REQUIREMENTS → Copy out the rows from the line with "Click the $PONS $83k revenue value" up to and including the line with "Action: 293,102", reproducing each one character for character.

PROVIDED MATERIAL →
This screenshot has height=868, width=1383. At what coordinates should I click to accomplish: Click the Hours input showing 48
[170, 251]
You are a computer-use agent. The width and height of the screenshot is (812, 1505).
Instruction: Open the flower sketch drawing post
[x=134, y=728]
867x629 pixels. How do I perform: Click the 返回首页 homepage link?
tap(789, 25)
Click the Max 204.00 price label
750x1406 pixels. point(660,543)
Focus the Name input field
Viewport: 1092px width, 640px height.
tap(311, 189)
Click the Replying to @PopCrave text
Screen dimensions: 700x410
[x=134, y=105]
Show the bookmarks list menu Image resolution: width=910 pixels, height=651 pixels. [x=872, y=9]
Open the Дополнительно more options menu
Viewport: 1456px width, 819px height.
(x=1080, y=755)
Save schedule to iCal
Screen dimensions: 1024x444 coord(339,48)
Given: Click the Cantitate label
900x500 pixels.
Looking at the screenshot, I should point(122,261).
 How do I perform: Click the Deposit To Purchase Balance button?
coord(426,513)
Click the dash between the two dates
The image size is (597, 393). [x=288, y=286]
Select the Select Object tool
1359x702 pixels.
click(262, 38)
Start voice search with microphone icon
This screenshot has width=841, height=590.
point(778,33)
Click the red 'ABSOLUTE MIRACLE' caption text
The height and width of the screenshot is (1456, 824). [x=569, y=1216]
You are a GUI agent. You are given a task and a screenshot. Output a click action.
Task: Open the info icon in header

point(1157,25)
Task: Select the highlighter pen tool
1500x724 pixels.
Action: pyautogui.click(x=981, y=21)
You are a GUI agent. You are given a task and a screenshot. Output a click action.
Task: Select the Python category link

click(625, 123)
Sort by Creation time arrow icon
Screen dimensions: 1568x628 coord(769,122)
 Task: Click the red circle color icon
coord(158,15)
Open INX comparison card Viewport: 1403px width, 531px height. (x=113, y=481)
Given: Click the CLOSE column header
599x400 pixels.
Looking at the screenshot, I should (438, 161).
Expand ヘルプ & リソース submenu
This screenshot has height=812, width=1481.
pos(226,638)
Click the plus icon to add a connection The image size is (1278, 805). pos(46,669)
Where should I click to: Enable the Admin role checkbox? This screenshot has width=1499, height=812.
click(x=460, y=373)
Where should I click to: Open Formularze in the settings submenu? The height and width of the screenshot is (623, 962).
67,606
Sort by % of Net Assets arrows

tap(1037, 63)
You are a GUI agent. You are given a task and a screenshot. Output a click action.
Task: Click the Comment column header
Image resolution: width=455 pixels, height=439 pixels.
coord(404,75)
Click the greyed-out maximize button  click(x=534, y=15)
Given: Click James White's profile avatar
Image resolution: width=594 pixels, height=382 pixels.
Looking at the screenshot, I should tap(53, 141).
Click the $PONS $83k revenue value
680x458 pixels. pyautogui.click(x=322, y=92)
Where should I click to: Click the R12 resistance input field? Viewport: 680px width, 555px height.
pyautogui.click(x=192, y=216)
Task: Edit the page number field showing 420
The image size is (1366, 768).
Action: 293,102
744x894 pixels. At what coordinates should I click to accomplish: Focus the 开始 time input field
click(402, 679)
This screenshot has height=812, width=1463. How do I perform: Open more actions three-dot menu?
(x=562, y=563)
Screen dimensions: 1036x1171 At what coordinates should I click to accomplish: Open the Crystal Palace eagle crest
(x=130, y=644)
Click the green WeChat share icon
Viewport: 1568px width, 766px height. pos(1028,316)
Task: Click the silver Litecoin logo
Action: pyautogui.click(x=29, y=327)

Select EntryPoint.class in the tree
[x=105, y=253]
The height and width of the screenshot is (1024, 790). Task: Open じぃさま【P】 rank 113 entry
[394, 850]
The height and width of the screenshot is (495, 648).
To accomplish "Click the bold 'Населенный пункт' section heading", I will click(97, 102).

PROBLEM SOLUTION →
Click the $PONS $83k revenue value
680x458 pixels. pyautogui.click(x=322, y=92)
Where should I click to: Click the R12 resistance input field? Viewport: 680px width, 555px height.
pyautogui.click(x=192, y=216)
Task: Edit the page number field showing 420
The image size is (1366, 768).
Action: 293,102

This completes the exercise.